My wolf voice had the opportunity to howl last weekend.
Feast of the Raven won gold and silver awards at the 2017 Colorado Independent Publishers Association EVVY Awards Ceremony.
That’s quite a mouthful, and I’m still not sure I believe it myself.
Friends who usually see me in hockey skates or trail shoes were shocked that I wore a dress that night. They know that formal ceremonies are not my thing. Like my story’s dark antihero, Gerwulf, my instinct is to shy away from the limelight.
As I walked into the huge event venue, part of me wanted to be somewhere else, a library, a forest—even a hockey penalty box. But when the ceremony started, I was glad to be there, even though I did not believe my novel would win. Past experiences with book contests gave me little hope for awards.
An intensely intimate story
I branded Feast of the Raven as fantasy for marketing purposes, but it does not fit well into the genre. It is not a sweeping epic with numerous characters and a complex fantasy world. Do not expect a climactic battle between good and evil or an untarnished hero. Instead, it’s the intensely intimate story of an angry man with a horrifying past.

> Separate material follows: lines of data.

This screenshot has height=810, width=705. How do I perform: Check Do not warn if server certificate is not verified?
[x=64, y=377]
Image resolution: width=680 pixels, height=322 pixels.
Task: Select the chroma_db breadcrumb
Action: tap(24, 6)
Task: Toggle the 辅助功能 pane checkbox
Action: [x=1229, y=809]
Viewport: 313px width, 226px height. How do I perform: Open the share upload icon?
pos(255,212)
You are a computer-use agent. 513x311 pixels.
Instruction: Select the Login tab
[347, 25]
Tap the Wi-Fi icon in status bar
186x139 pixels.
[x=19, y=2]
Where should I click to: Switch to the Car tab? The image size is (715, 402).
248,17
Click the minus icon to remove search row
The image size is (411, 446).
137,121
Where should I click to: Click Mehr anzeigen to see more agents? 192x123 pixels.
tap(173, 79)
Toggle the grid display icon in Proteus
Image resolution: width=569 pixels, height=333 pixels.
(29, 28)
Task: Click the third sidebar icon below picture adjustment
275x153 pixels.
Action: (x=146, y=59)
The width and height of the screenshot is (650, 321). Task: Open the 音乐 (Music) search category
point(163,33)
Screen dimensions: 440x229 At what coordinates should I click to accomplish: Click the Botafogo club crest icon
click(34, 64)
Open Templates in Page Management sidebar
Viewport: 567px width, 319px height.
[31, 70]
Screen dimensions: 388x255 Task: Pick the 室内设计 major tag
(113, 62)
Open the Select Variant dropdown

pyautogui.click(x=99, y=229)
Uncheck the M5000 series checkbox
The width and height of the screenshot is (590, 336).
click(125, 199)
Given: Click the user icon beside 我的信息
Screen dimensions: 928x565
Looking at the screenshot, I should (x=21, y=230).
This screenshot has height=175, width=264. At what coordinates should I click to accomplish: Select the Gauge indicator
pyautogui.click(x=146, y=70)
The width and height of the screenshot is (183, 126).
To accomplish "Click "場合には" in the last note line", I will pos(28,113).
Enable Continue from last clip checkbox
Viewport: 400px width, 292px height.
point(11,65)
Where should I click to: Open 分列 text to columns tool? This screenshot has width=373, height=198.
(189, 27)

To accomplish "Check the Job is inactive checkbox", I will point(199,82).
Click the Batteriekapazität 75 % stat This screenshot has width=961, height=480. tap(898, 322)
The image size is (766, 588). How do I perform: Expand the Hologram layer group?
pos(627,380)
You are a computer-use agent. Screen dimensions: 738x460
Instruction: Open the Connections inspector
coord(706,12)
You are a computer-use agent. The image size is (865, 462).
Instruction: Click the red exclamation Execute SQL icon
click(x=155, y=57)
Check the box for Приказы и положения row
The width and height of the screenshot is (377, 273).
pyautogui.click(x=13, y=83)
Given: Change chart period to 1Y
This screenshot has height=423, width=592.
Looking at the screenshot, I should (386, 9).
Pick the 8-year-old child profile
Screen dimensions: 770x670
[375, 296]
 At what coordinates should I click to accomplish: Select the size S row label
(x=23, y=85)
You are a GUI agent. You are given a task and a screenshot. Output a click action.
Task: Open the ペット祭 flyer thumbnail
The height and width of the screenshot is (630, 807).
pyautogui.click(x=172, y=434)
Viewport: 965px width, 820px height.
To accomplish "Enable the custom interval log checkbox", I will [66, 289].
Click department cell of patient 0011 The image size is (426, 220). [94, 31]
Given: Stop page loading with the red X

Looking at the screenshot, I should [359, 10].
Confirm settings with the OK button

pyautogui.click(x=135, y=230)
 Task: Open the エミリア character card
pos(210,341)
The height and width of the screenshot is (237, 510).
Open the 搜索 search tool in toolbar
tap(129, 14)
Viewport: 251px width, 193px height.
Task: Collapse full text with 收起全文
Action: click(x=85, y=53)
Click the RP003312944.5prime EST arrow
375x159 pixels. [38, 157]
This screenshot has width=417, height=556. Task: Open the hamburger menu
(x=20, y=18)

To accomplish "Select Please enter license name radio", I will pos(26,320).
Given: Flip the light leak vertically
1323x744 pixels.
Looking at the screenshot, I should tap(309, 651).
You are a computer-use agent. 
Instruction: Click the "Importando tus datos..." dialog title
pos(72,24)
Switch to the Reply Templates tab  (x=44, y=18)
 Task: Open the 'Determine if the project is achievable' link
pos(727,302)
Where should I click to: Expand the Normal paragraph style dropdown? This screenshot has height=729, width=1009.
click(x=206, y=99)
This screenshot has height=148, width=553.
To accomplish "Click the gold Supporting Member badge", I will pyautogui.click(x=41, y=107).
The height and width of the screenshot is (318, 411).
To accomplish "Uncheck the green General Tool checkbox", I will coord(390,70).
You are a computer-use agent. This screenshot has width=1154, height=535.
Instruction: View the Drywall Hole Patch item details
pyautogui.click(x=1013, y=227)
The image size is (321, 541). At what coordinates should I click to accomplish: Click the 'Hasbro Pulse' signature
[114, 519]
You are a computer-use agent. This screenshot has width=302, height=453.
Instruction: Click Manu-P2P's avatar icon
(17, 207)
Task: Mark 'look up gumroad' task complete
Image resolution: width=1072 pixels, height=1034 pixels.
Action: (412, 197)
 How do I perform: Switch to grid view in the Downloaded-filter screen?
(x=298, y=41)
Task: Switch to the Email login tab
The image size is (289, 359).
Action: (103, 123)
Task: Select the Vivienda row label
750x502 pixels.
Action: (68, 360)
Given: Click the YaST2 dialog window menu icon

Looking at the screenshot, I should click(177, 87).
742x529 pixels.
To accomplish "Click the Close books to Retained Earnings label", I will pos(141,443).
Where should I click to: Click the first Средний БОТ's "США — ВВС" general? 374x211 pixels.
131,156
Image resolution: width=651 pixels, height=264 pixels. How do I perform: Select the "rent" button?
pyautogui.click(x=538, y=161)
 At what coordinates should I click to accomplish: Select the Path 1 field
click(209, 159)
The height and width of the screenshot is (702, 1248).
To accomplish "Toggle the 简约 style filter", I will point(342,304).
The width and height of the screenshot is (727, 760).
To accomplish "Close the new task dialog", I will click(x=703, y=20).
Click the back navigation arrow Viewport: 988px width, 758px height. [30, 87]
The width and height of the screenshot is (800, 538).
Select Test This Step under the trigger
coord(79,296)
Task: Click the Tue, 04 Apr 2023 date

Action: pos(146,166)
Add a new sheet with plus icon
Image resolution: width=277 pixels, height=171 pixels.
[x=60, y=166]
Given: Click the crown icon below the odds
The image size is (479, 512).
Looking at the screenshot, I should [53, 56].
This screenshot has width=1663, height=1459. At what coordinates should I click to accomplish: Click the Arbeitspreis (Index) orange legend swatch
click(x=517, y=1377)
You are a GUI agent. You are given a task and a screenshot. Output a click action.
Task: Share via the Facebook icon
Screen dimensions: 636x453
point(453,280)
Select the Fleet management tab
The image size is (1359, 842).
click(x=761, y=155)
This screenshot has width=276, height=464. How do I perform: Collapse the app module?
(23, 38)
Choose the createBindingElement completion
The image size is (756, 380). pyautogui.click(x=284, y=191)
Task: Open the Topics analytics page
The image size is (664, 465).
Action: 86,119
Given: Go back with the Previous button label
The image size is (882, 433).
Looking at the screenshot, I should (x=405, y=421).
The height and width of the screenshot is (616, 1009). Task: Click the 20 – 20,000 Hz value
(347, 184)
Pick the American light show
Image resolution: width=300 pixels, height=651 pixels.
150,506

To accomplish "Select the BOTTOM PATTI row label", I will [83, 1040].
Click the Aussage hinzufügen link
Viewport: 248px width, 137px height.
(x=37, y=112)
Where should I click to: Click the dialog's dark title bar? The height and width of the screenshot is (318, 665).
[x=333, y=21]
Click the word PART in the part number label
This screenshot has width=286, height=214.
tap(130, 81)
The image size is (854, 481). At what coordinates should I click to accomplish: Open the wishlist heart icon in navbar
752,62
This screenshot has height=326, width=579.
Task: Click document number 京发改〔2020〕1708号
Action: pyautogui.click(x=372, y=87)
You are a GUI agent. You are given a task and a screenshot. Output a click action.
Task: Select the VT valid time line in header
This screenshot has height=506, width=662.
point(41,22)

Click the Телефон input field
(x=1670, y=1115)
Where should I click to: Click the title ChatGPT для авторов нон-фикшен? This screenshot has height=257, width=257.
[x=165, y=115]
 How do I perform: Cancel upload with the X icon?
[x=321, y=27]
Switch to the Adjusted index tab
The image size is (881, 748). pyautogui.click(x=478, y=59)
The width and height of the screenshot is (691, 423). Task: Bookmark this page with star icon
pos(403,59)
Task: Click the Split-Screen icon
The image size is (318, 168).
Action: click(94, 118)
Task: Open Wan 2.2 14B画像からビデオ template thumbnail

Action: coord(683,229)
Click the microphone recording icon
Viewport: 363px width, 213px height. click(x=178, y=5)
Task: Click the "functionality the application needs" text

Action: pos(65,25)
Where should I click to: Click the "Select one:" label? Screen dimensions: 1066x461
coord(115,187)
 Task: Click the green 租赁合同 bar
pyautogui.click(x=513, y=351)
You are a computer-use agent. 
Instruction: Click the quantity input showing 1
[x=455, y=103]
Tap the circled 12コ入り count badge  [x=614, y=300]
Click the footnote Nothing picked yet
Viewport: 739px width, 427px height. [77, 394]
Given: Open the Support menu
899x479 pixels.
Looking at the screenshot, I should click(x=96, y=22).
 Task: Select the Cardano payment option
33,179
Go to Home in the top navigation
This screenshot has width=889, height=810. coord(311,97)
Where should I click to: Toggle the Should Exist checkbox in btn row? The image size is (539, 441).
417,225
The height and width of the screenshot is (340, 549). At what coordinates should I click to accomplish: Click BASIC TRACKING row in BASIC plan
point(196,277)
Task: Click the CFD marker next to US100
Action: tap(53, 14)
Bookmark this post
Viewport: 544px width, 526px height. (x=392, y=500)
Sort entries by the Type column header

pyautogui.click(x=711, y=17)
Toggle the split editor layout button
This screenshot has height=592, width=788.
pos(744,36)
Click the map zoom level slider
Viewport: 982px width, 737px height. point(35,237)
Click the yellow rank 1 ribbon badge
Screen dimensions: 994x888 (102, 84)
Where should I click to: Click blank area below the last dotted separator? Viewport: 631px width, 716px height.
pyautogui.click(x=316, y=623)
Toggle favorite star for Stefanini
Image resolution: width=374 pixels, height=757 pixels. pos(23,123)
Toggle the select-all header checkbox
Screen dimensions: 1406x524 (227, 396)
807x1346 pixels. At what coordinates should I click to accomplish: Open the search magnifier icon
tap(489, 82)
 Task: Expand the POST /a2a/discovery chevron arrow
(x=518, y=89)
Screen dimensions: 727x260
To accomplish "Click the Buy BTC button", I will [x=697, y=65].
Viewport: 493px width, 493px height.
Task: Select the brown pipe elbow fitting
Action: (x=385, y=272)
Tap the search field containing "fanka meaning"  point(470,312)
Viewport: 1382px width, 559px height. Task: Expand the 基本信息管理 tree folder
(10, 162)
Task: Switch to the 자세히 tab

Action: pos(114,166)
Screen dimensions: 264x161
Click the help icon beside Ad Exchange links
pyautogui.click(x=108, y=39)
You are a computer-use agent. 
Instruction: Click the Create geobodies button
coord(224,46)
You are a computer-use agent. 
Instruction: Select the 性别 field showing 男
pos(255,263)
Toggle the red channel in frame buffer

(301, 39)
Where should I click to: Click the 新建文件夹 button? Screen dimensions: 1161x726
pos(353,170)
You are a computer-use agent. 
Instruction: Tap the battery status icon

Gerwulf is damned by God and banished by society in the gritty real world of the early Middle Ages. He is torn between warring ideologies and opposing elements of himself. He is both a beaten animal and a feared wolf demon. His greatest battle is to reclaim his humanity.
No wizards. No dragons. No knights in shining armor. Gerwulf's story falls somewhere between historical fiction, fantasy, literary, magical realism, horror, and half a dozen other subgenres. The best label I can give it, if I must, is historical dark fantasy.
Rebels with a cause
Despite this, it felt like a Cinderella fantasy when Feast of the Raven won first place for editing and second place for the audiobook. High praise goes to my editor, James Hallman, and the audiobook narrator and producer, Richard Rieman. They saw my vision and enthusiastically rebelled against the genre fiction model, transforming my story into an award-winning novel and audiobook. Like Gerwulf, they deserve to howl.